Mereka cukup puas dengan wujudul
hilal , kriteria lama yang secara astronomi dapat dianggap usang. Mereka
mematikan tajdid (pembaharuan ) yang sebenarnya menjadi nama lembaga think tank
mereka, Majelis Tarjih dan Tajdid. Sayang sekali. Sementara ormas Islam lain
terus berubah. NU yang pada awalnya cenderung melarang rukyat dengan alat,
termasuk kacamata,kini sudah melengkapi diri dengan perangkat lunak astronomi
dan teleskop canggih. Mungkin jumlah ahli hisab di NU jauh lebih banyak
daripada di Muhammadiyah, walau mereka pengamal rukyat. Sementara Persis
(Persatuan Islam), ormas “kecil” yang sangat aktif dengan Dewan Hisab
Rukyat-nya berani beberapa kali mengubah kriteria hisabnya.

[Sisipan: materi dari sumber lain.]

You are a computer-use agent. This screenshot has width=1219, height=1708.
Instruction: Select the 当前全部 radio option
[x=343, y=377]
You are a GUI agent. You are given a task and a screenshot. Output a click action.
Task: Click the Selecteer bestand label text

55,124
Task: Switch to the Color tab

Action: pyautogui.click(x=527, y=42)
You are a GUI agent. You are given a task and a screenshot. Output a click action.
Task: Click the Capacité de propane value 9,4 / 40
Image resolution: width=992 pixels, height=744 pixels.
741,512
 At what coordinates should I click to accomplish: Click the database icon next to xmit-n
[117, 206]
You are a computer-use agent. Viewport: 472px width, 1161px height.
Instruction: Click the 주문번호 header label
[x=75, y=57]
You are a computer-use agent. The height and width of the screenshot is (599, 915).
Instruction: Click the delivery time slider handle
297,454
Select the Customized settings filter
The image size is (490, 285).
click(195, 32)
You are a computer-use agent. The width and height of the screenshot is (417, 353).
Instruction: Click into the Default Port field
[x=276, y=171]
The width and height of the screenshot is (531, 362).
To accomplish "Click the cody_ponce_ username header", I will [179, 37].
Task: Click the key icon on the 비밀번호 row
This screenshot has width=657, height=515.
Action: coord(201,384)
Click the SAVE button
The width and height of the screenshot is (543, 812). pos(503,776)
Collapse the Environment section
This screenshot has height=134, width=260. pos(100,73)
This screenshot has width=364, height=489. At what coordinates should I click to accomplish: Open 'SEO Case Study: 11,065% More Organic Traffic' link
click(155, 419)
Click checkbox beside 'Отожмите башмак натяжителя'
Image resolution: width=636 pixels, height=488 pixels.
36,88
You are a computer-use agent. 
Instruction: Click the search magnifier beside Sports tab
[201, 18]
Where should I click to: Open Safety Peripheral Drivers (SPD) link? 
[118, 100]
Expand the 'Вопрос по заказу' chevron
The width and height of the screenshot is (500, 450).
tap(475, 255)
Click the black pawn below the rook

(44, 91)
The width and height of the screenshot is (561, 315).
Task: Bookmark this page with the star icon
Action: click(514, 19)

Padahal, Persis kadang
mengidentikan sebagai “saudara kembar” Muhammadiyah karena memang mengandalkan hisab,
tanpa menunggu hasil rukyat. Persis beberapa kali mengubah kriterianya, dari
ijtimak qablal ghrub , imkan rukyat 2 derajat, wujudul hilal di seluruh wilayah
Indonesia, sampai imkan rukyat astronomis yang diterapkan.
Demi penyatuan ummat melalui
kalender hijriyah, memang saya sering mengkritisi praktek hisab rukyat di NU ,
Muhammadiyah, dan Persis. NU dan Persis sangat terbuka terhadap perubahan. Muhammadiyah
cenderung resisten dan defensif dalam hal metode hisabnya. Pendapatnya tampak
merata dikalangan anggota Muhammadiyah, seolah hisab itu hanya dengan kriteria wujudul
hilal. Itu sudah menjadi keyakinan mereka yang katanya sulit diubah. Gerakan
tajdid (pembaharuan ) dalam ilmu hisab dimatikannya sendiri. Ketika diajak
membahas kriteria imkan rukyat, tampak apriori seolah itu bagian dari rukyat
yang terkesan dihindari.
Lalu mau kemana Muhammadiyah? Kita
berharap Muhammadiyah, sebagai ormas besar yang modern, mau berubah demi
penyatuan Ummat. Tetapi juga sama pentingnya adalah demi kemajuan Muhammadiyah
sendiri, jangan sampai muncul kesan di komunitas astronomi “Organisasi Islam
modern, tetapi kriteria kelendernya usang” . Semoga Muhammadiyah mau
berubah!
Alhamdulillah,mencerahkan. Saudara-saudara Muhammadiyah, yuk berbenah.
ReplyDeleteAllohuma ihdina ash-shirototho al-mustaqim, orang yang baik adalah orang yang biso rumongso bukan rumongso iso. mengklaim seolah hisab itu hanya dengan kriteria wujudul hilal. Itu sudah menjadi keyakinan mereka yang katanya sulit diubah. itu adalah suatu kesombongan belaka. semoga Alloh memberikan ampunan terhadap orang-orang yang sombong dan memberikan hidayah-Nya, khususnya kepada jama'ah Muhammmadiyah, amiin.